While the mathematical definition of factorial is easy enough to understand, its numerical computation is a different matter. 32- and 64-bit unsigned integers will overflow for $n=13$ and $n=21$ respectively. Most scientific calculators will return floating point answers up to $n=69$. But in real world, we need factorials of numbers much larger than these. In statistical physics, for example, one needs to accurately estimate factorial of $\sim 6\times 10^{23}$ of atoms. How do we go about estimating large factorials?

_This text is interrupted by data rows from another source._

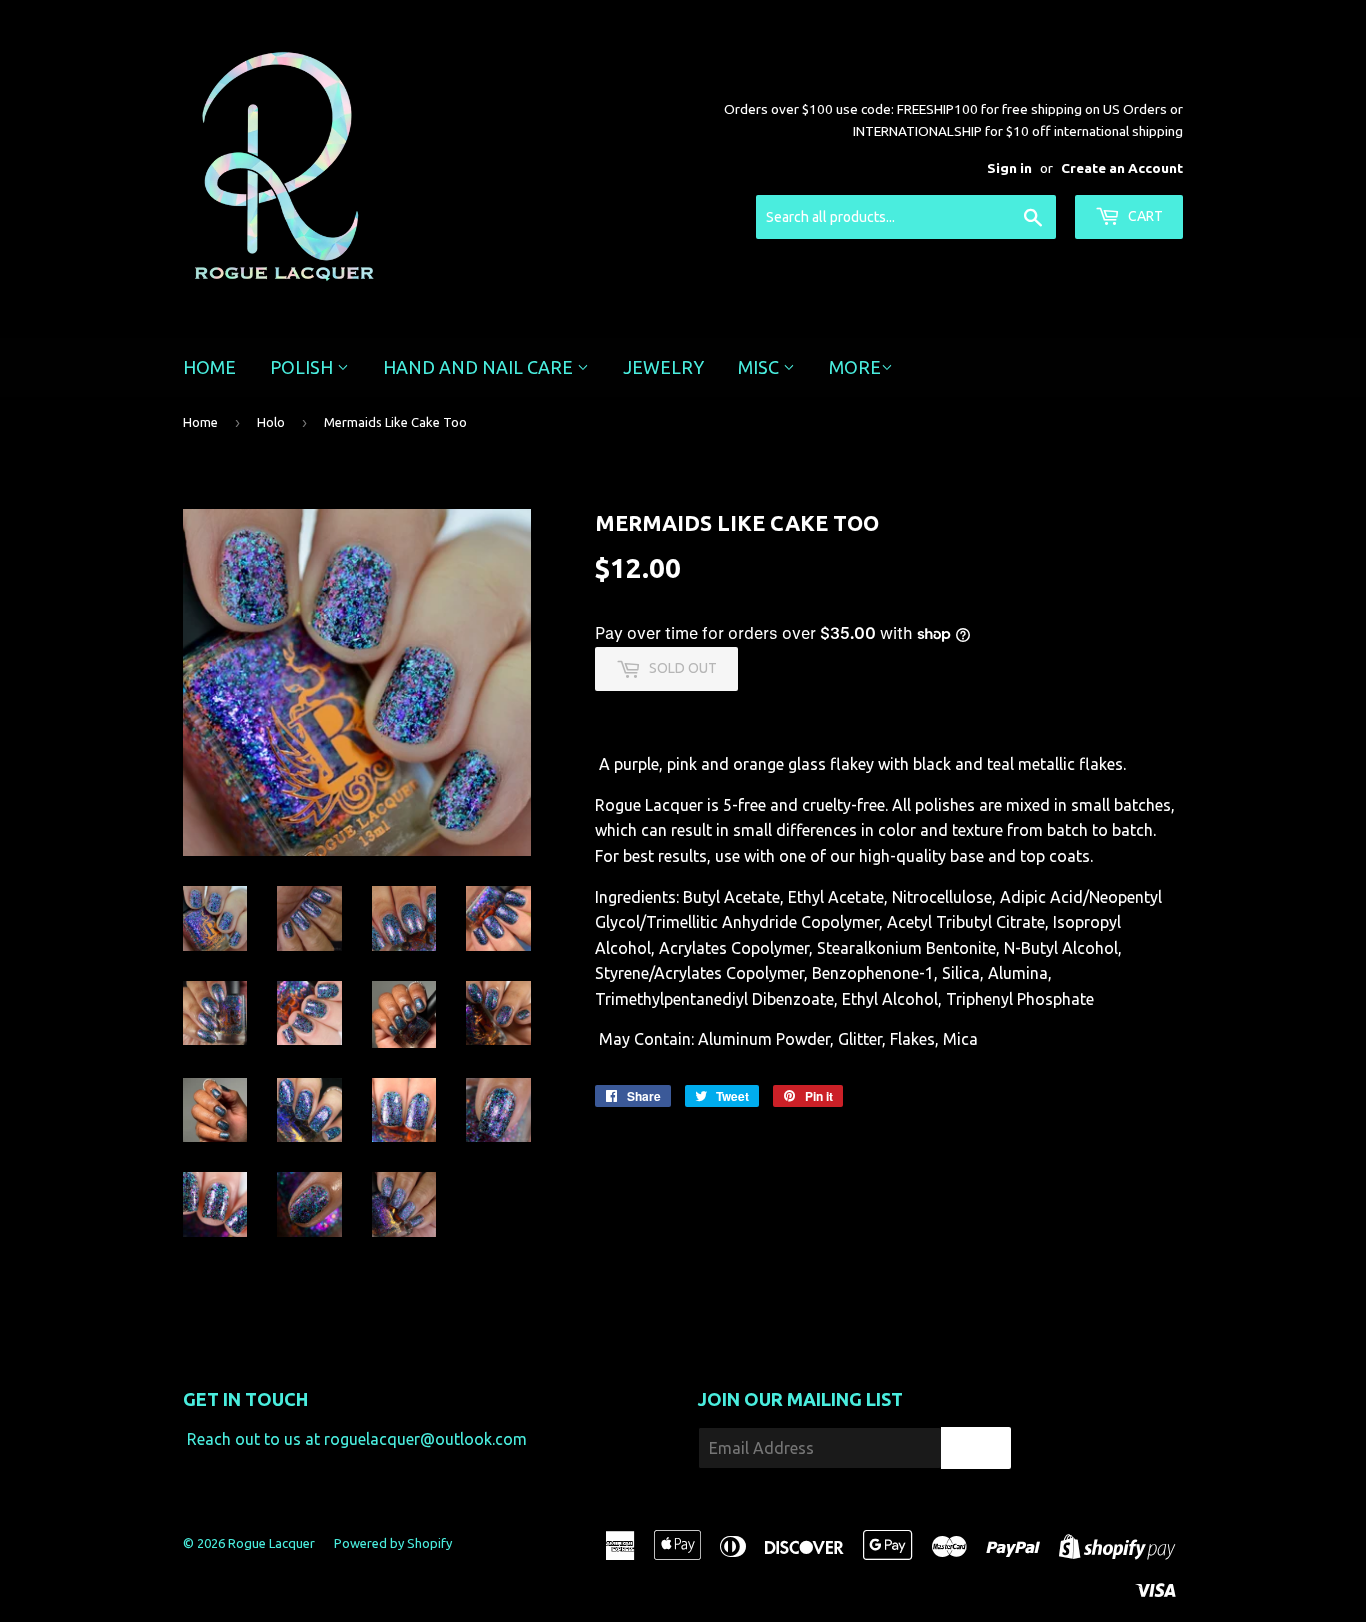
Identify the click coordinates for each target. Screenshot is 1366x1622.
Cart (1144, 216)
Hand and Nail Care (480, 367)
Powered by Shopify (393, 1543)
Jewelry (663, 367)
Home (209, 367)
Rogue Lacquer (271, 1543)
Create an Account (1122, 168)
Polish (303, 367)
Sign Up (976, 1448)
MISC (760, 367)
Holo (271, 422)
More (855, 367)
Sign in (1009, 168)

Generalization of the factorial function

Tasks such as estimating bounds turn out to be easier to perform in the realm of calculus. However, it is not readily apparent how calculus tools can be applied to arithmetic functions and in particular the factorial function defined above. The answer was provided by Daniel Bernoulli in the form of the Gamma function.

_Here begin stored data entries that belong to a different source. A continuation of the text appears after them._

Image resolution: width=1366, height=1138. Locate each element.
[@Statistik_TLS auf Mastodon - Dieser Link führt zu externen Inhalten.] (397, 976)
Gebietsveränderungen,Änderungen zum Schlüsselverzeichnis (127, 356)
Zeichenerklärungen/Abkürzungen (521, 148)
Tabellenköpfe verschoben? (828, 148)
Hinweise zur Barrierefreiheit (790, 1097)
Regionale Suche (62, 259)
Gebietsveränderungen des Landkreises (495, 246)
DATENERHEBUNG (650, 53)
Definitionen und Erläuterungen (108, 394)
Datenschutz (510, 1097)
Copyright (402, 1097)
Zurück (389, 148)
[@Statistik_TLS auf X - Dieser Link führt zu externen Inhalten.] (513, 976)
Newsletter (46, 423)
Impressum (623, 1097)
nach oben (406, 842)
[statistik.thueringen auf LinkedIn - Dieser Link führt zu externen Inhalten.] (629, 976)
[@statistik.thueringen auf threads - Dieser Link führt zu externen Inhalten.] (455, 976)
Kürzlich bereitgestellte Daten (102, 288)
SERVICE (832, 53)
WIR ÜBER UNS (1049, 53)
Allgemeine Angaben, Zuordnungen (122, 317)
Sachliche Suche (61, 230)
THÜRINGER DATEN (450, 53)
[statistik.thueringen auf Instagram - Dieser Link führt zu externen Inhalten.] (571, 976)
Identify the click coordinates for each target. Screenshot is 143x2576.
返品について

Gamma function is defined as

\[\begin{equation} \Gamma(z + 1) = \int_0^\infty x^z e^{-x}dx \label{eq:gamma} \end{equation}\]

The property of the above function is that and for any positive integer $n$, $\Gamma(n + 1)$ equals $n!$.

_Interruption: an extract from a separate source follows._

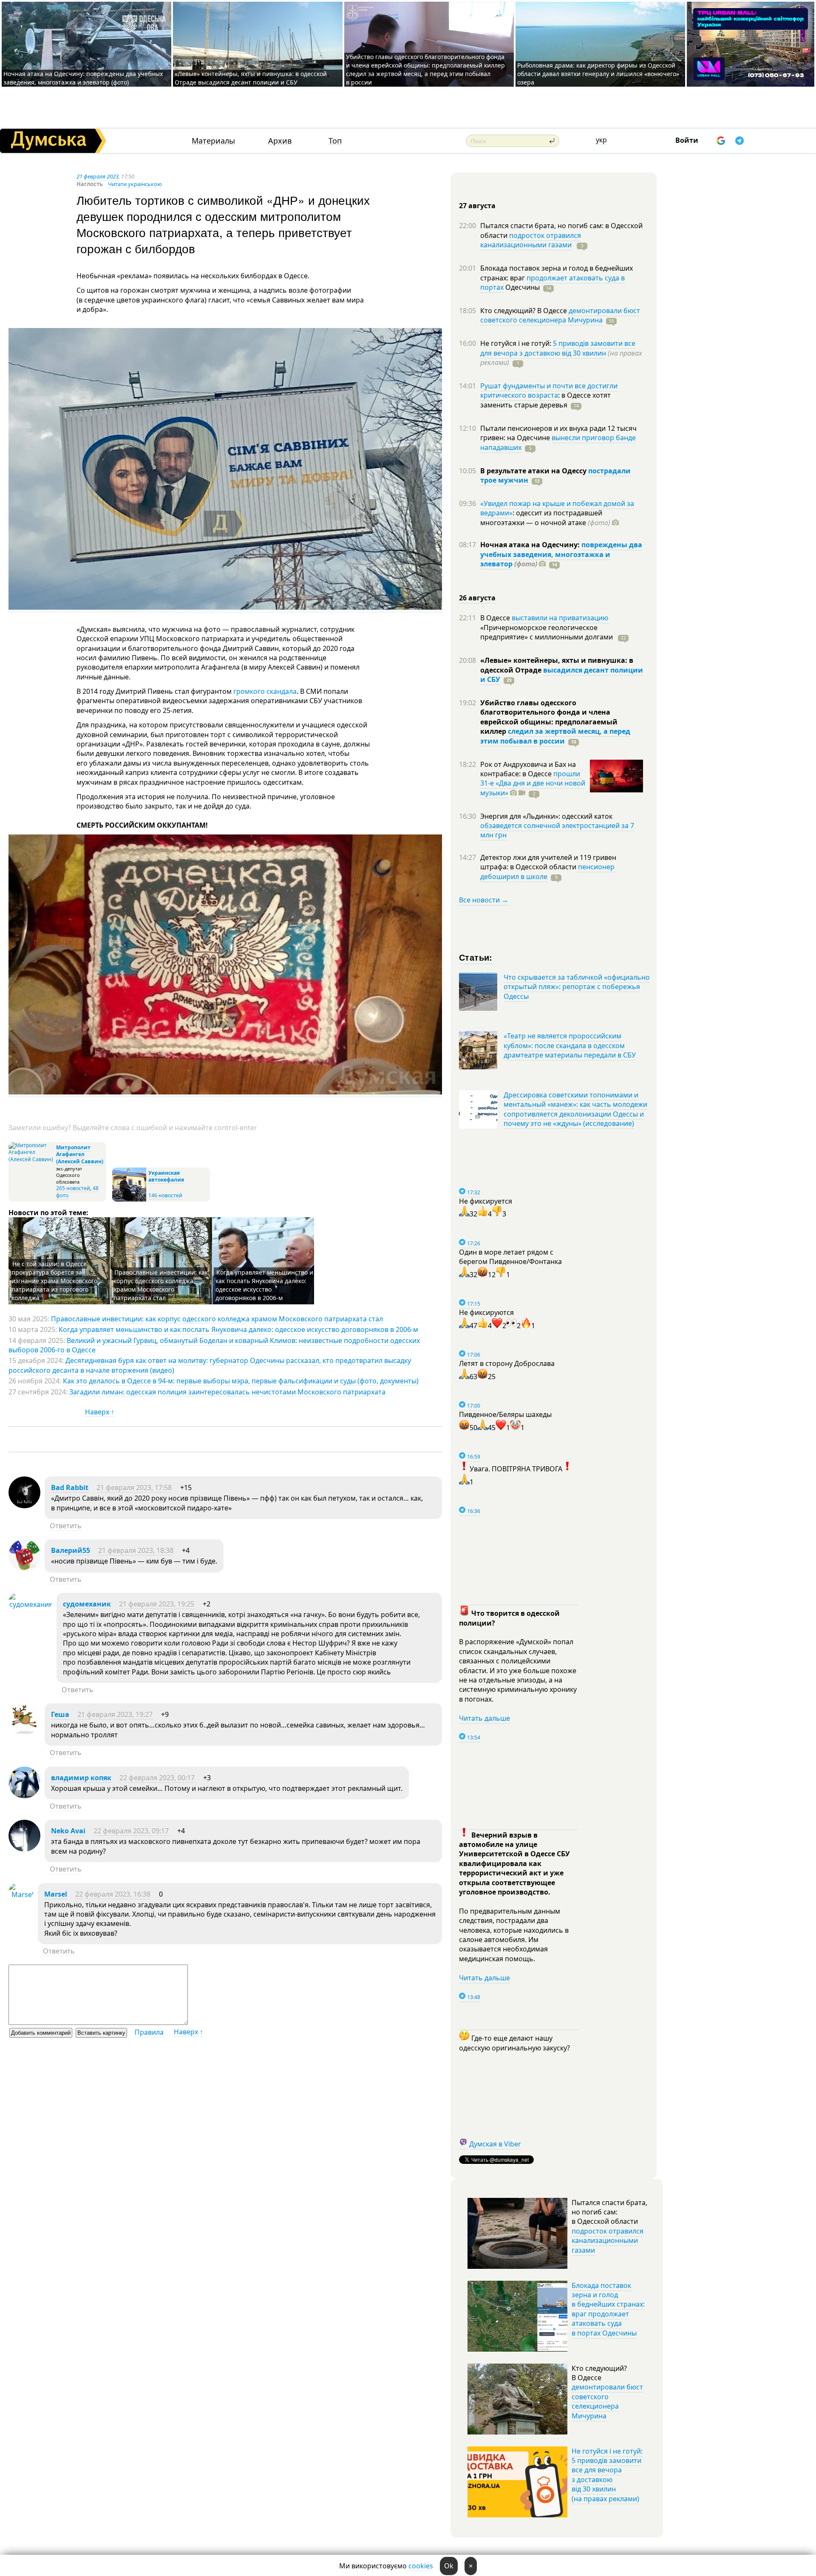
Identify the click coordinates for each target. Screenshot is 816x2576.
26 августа (477, 597)
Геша (60, 1714)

\[\begin{equation} \Gamma(n + 1) = n! \end{equation}\]

If you’re familiar with integration by parts (from high school or freshman calculus), you can demonstrate this fact quite easily.

It may seem that the Gamma function has made an easy problem unnecessarily complicated. But the opposite is true. Once we generalize an integer-valued problem to real numbers, the latter can be attacked with the full power of calculus. Tools from calculus and analysis allows us to perform not only approximation analysis, but to discover surprising connections to other special functions or entirely different mathematical areas.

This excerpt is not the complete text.